Community Property = marital property is split equally between each spouse Equitable Distribution = marital property is distributed "equitably," although not necessarily equally
Equitable distribution is the more common system of property division, used in about 40 of the 50 states. Courts in equitable distribution states will split all assets, earnings, personal property, and debts between the spouses in a division that is fair (in the eyes of the judge) but not necessarily equal. Rather than awarding each item to a spouse as a whole, the court may order the sale of a certain item and then split the proceeds of the sale fairly between the spouses. Sometimes, but not usually, the court may order a spouse to give separate property to the other spouse in compensation for an unequal distribution of their marital property.
Judges in some states may start with the presumption that marital property should be divided equally, but they may deviate from an equal division in the interests of fairness. For instance, a spouse who has squandered or otherwise significantly disturbed (or hidden) assets may be ordered to give up a certain share of assets to the other as compensation. This is sometimes known as "waste" or "dissipation." Judges may also consider factors such as any agreements between the parties, the length of the marriage, the conduct of the parties, their age, health, occupations, and income, their needs and their children’s needs, the contribution of either party to the acquisition of marital assets, whether one spouse sacrificed career advancement for the betterment of the other or the marriage, and any child custody arrangements.
Some courts may consider fault when dividing property. Depending on the state, this may be true even if spouses pursue a no-fault divorce. However, other courts tend to prefer distributing assets based largely on financial considerations and will only take fault into account if it led to the waste or dissipation of marital property.
Community property is an alternative system of dividing property. Although only about 10 states and Puerto Rico follow the community property system, it is the method of property division in some of the nation’s most populous states, such as California and Texas. Before dividing the property, the court will decide whether each item should be classified as community property or as the separate property of one spouse. Then, everything that is classified as community property is divided equally between the spouses, while each spouse keeps all of his or her separate property.
Community Property States
Alaska, South Dakota, and Tennessee allow spouses to opt into a community property framework if they meet certain requirements, which vary by state.

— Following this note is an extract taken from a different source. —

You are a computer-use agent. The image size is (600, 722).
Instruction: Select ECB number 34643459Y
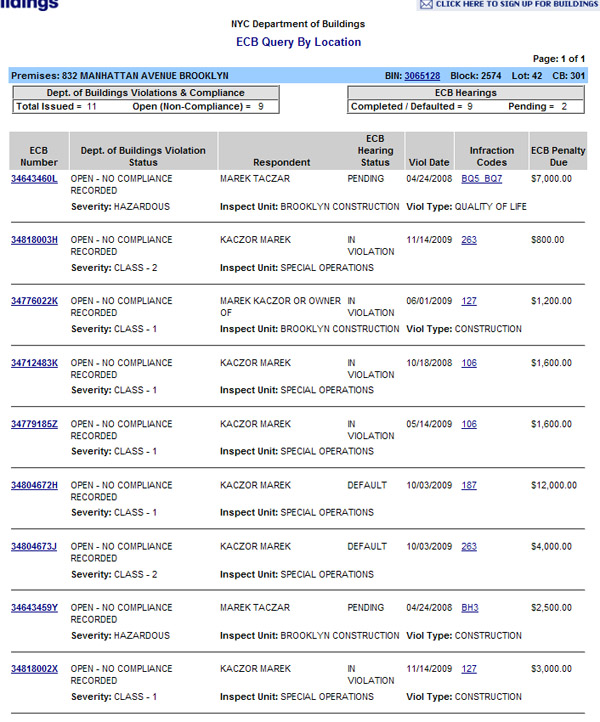click(x=35, y=608)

Community property typically includes everything that either spouse earned during the marriage and all property that was acquired with those earnings. It also usually includes the debts that either spouse incurred during the marriage, unless those debts were somehow attached only to the separate property of one spouse (for example, an education that began before the marriage and that was financed by the student spouse’s separate property). Some courts label assets acquired during marriage in a non-community property state "quasi-community property" and treat that property as if it were acquired in a community property state.

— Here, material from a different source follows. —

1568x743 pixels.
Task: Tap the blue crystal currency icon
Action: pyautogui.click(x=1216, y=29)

Assets acquired with a mixture of separate and community property tend to be classified as community property, unless their acquisition can be traced to funds from separate property. Mixing separate property with community property ("commingling") often turns the separate property into community property, but individual circumstances can affect that outcome.

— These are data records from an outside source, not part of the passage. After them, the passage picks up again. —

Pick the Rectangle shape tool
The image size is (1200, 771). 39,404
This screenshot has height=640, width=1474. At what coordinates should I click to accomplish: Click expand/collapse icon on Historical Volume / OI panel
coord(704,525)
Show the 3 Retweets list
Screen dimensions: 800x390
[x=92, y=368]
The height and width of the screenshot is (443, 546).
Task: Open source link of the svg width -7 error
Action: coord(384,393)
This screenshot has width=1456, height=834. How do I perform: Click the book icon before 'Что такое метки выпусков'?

Community property states will sometimes consider fault, dissipation, or other factors in dividing property, but they tend to prefer an equal division of community property while leaving each spouse their own separate property. However, a court may begin with the presumption that all property is community property and place the burden on each spouse to successfully argue that a certain piece of property is separate. Therefore, most disagreements during property division in community property states involve the categorization of marital and separate property, rather than the distribution of community property itself.